===== RECORDS TO USE =====
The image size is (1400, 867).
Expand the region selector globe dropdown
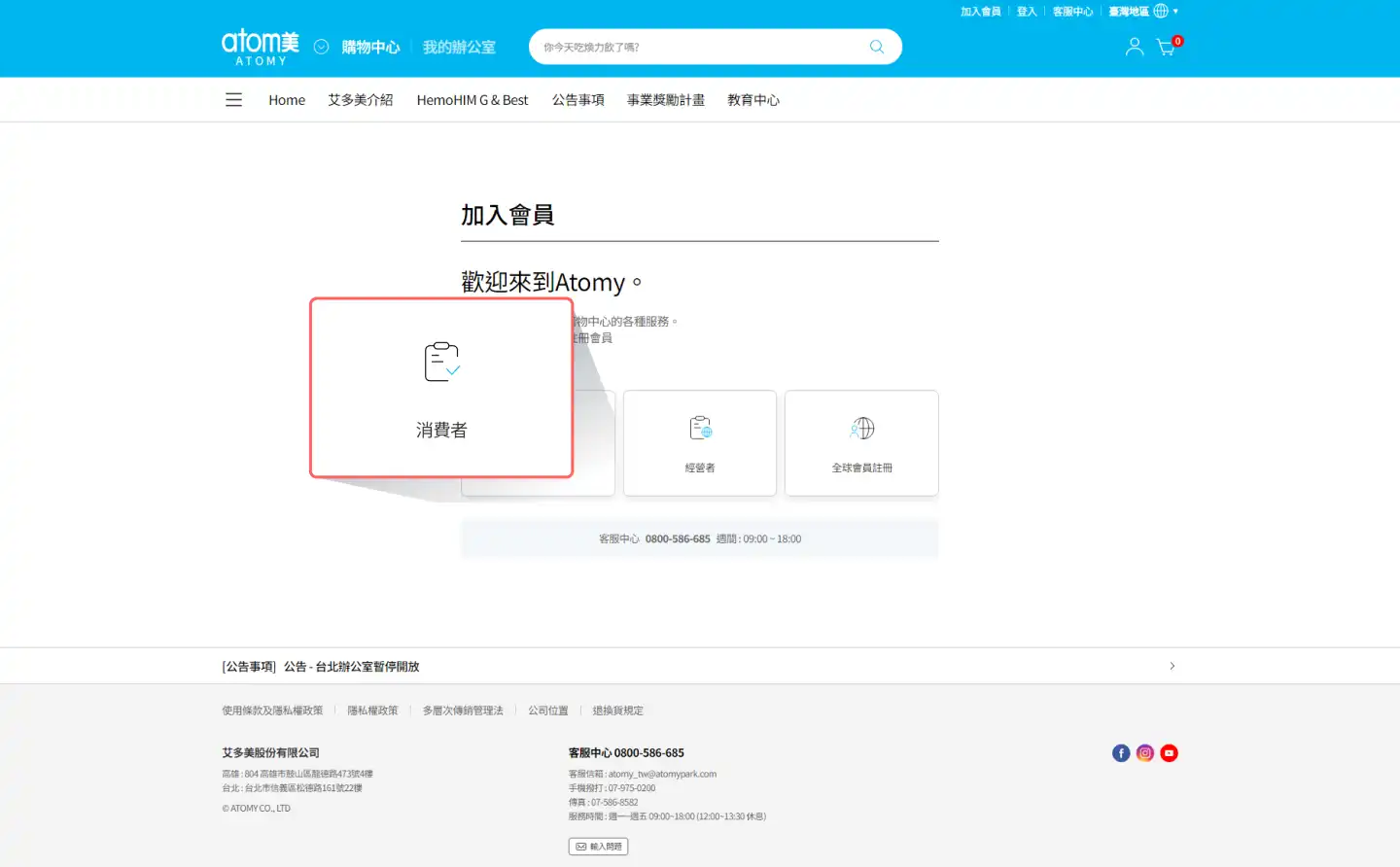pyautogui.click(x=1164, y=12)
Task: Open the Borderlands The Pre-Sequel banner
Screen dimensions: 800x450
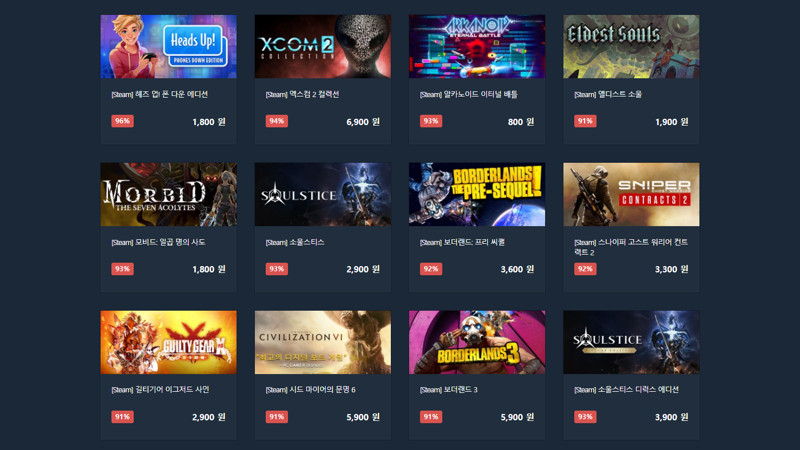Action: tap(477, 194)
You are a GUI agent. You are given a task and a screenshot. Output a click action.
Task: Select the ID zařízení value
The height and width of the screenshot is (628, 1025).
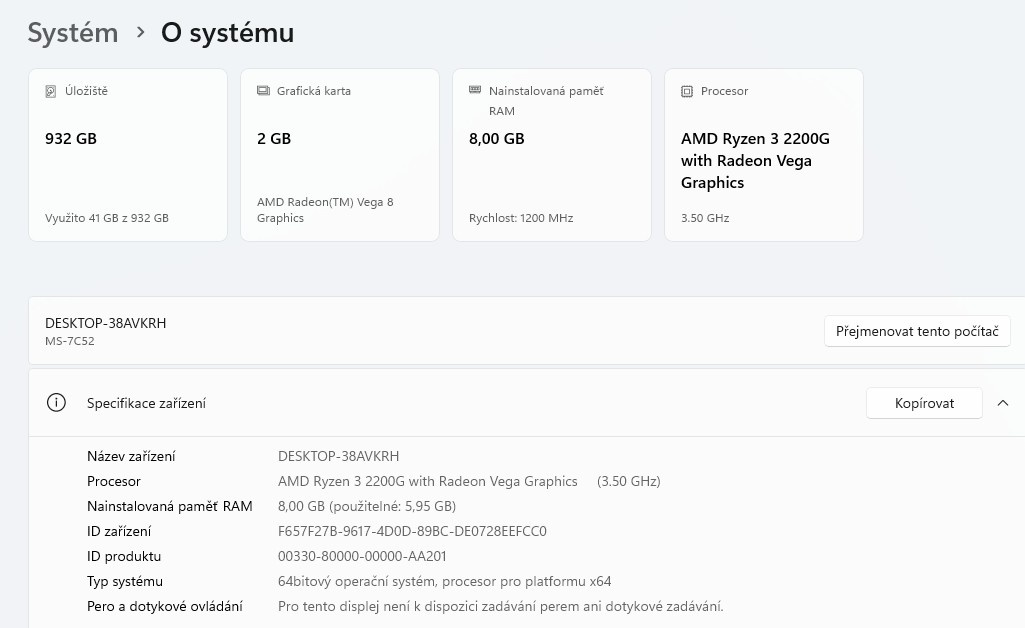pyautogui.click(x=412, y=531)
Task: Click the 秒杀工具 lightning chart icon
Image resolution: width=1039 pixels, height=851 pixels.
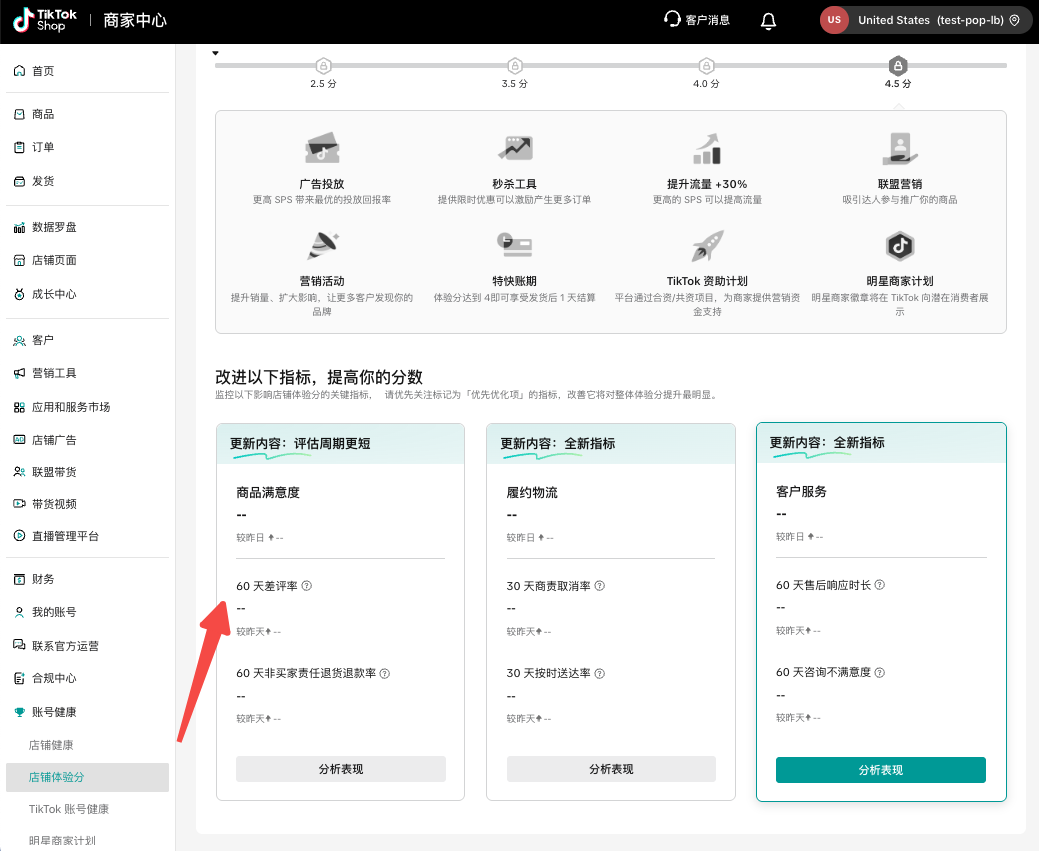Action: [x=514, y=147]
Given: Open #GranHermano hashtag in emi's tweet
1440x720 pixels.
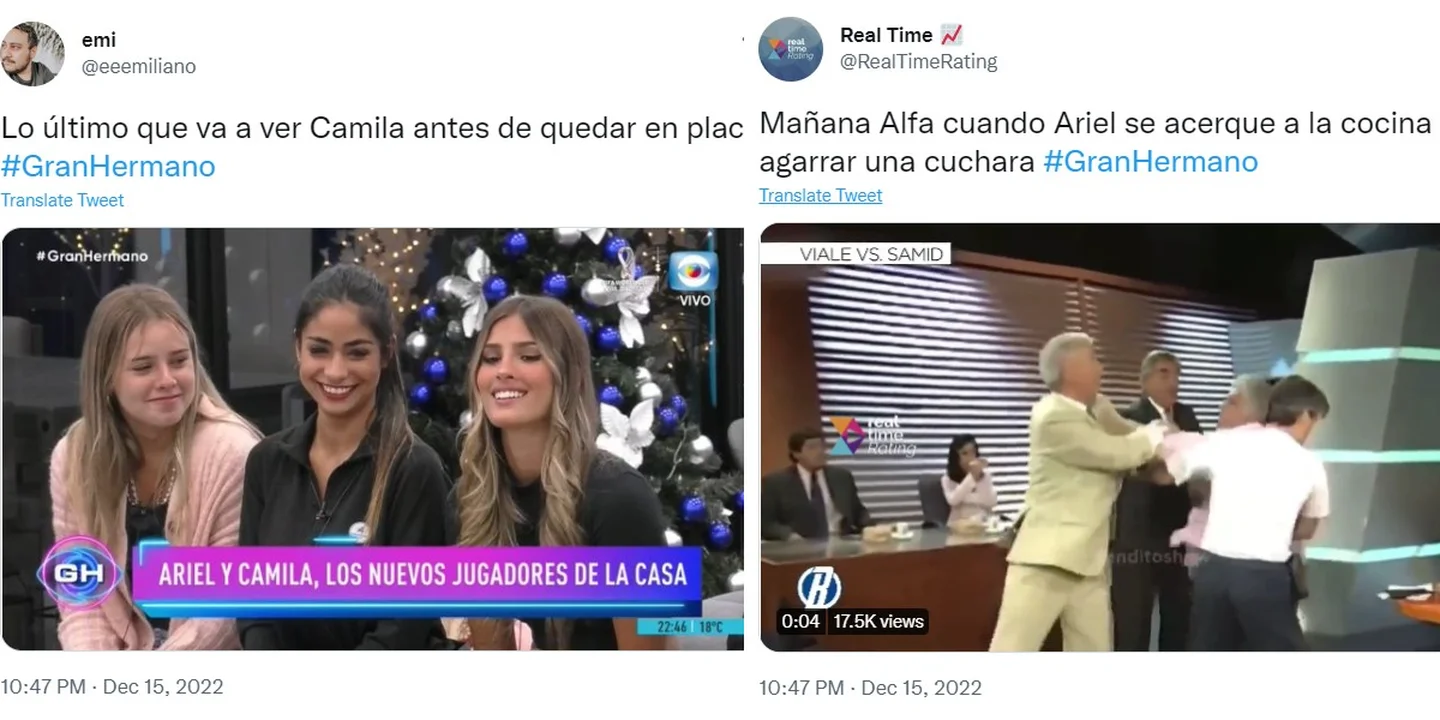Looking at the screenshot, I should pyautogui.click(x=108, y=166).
=====
===== RECORDS TO USE =====
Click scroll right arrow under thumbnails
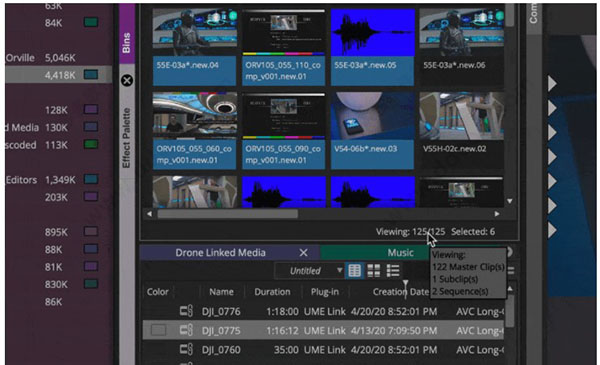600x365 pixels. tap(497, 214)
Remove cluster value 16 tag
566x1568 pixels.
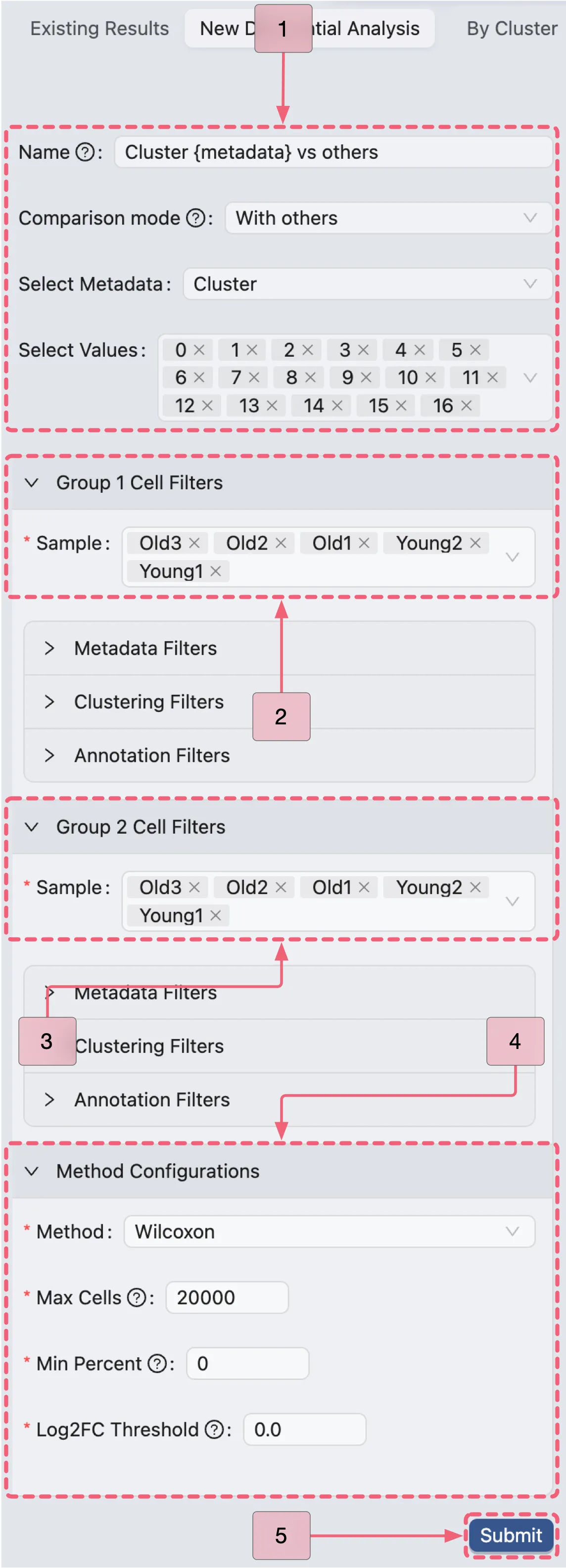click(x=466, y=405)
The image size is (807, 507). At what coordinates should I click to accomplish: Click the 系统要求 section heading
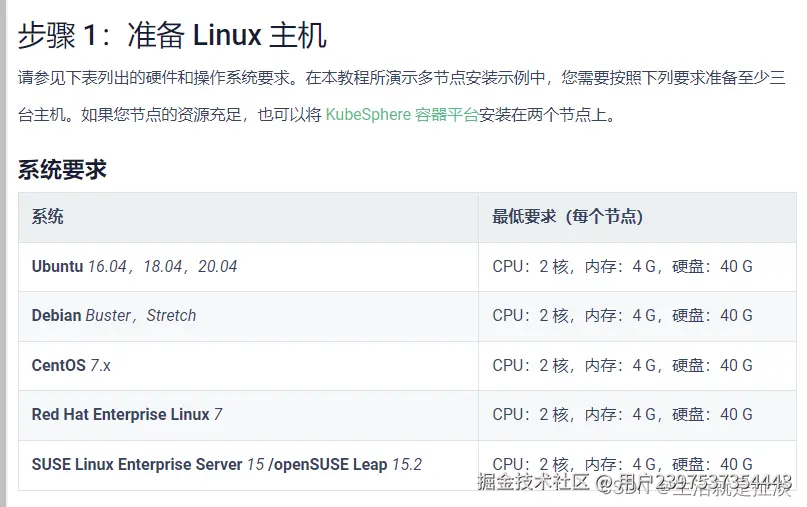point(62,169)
=====
===== RECORDS TO USE =====
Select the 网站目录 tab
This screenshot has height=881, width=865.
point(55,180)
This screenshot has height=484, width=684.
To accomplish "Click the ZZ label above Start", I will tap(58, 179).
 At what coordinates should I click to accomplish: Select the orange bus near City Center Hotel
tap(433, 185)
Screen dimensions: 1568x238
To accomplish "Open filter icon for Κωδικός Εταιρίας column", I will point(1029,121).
=====
Determine how many lines in the records contain "value", and reply with the number only.

2